Adventure is something that I crave in my life, just as much as I crave profundity, awe, variety, and love. It’s the driving force of my motivation to keep searching for new, meaningful experiences. It's the hallmark of my most memorable stories.
Sometimes being adventurous is about taking risks and facing fears, but it doesn’t have to be. I can find adventure standing on the edge of a cliff, pebbles dropping beneath my feet.
I can find adventure frolicking through a golden meadow in the warm afternoon sun. For me, adventure is a state of mind. It’s salient. It’s something I decide to own when I go out into the world and do my thing (whatever that thing happens to be).
My adventure can be as grand as the terrifying newness of falling in love, or as simple as the first sip of a new craft beer I’ve never tried. Maybe I’m trying a new beer while sitting across the table from someone I’m falling in love with.
Adventure doesn’t even have to be one specific activity. I’ve lived entire years that I would consider an adventure and been in relationships with people that I would call adventurous.

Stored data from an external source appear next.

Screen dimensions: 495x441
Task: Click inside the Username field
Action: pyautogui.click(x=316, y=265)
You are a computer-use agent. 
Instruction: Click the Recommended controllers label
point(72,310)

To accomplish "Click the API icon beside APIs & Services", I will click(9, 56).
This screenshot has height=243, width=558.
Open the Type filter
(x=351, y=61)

And the greatest adventure of all? Life. The collective emotions, experiences, relationships, and lessons that make up this journey we call life. Up until the end, life will be the best damned adventure I’ve ever had.
What does adventure mean to you?
Life is a roller coaster. For some of us, it’s an exciting ride with twists and turns that leave us overflowing with joy by the time we get off. For others, it’s a terrifying journey, where no attempt at salvation will protect you from what lies ahead, and you’re left puking all over yourself, and probably the people around you.

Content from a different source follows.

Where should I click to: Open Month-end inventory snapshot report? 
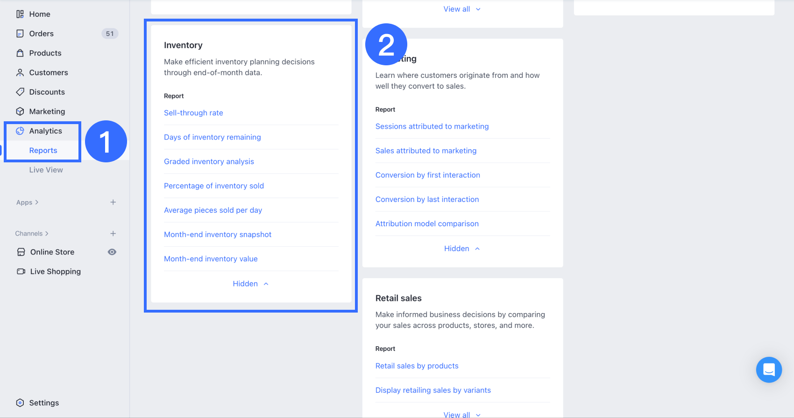218,234
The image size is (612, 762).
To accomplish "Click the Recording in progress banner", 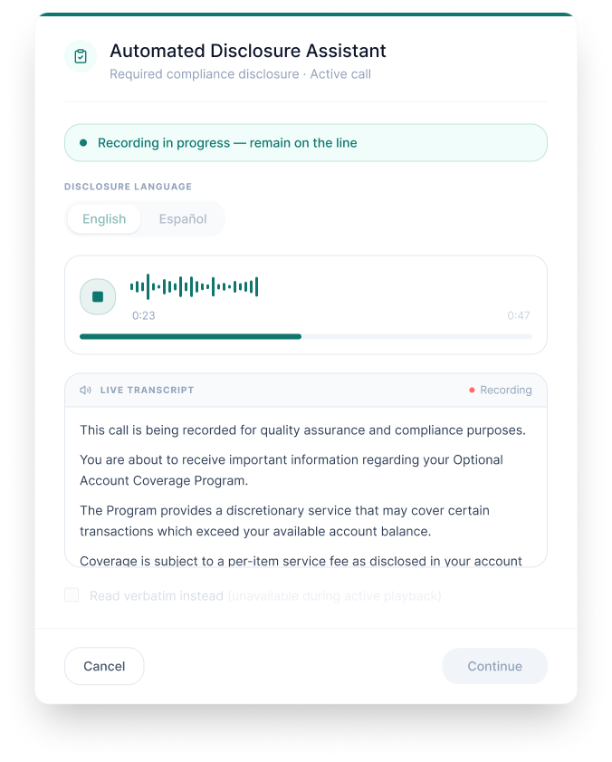I will [305, 142].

Most of us live somewhere in between. Life has a way of taking you through periods of excitement, and periods of terror. The problem is, you can’t just throw up your arms and ask to get off the ride.

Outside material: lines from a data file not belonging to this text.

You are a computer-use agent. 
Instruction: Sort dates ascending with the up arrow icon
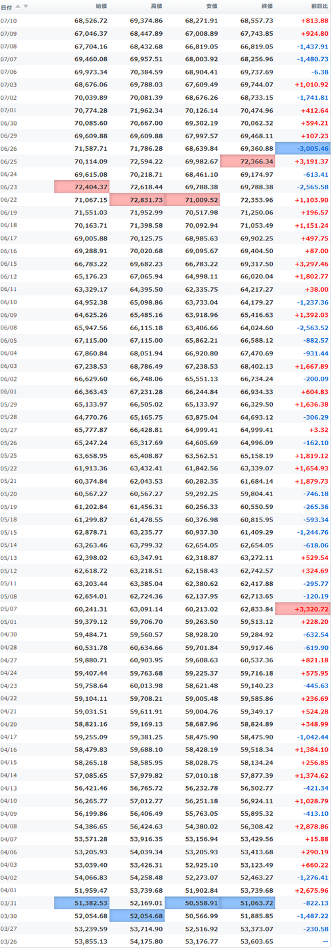pyautogui.click(x=17, y=7)
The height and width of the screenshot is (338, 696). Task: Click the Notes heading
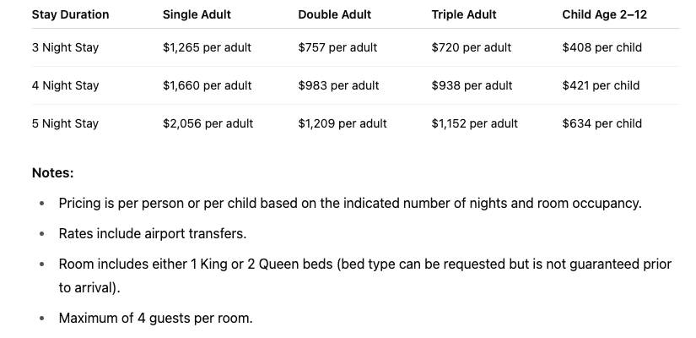click(52, 172)
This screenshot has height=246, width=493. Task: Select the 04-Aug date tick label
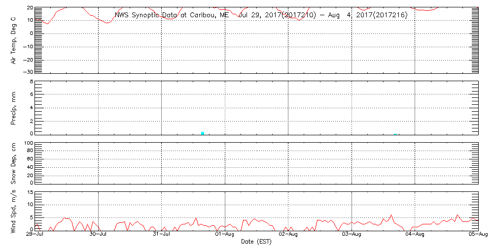[x=415, y=235]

Before this blog was born, I fell in love. For the first time in my life, I saw a future with someone. So much so that when he asked me to marry him I said, “yes.”
And then one day, not long after his proposal, he just walked out without offering any explanation. Poof. Just packed his things and left, refusing to ever speak to me again.
Life. It happens to the best of us.
When one endures an event like this, it rocks our foundation. I had a choice. I could let it ruin me, or I could learn and grow from it. With some effort and hard work, I chose the latter.
The first month was the hardest. I felt completely lost. I couldn’t find a moment of peace, no matter what I did, or where I was.
Until one day, I found myself standing in the woods, staring into the deep sapphire reflection of Crater Lake.
This was the first moment I’d had in the midst of this immense pain and chaos that I felt at peace.
I’ve always been a child of the wilderness, but it was at that moment that I became distinctly aware of how profound Mother Nature’s grasp on me is. She reached out, wrapped her comforting arms around me, and told me that everything was going to be all right.
Before I knew it, I was hugging her trees right back, splinters be damned.
From that moment, I made a promise to make my relationship with her more prominent in my life. It’s clearly one that is meaningful and reciprocal; it doesn’t get much healthier than that, does it?
For the next several months I took steps to building this relationship, even going so far as moving from my home city of Portland, Oregon to a cabin in the middle of nowhere in Wyoming, to explore a whole new area of wilderness. Out of the city and into the wild (though I don’t recommend this for everyone).
The intensity of comfort I experienced surrounded by nature surprised even myself. The support I had from the people in my life was nothing short of amazing. Even so, there’s no match for that feeling of deep connectedness one experiences being completely alone in the wilderness; the ultimate paradox that only Mother Nature can provide.
I’ll be getting back on that roller coaster now, ready and prepared for the next turn ahead.
Have you ever experienced a pivotal moment in the wilderness? I’d love to hear about it.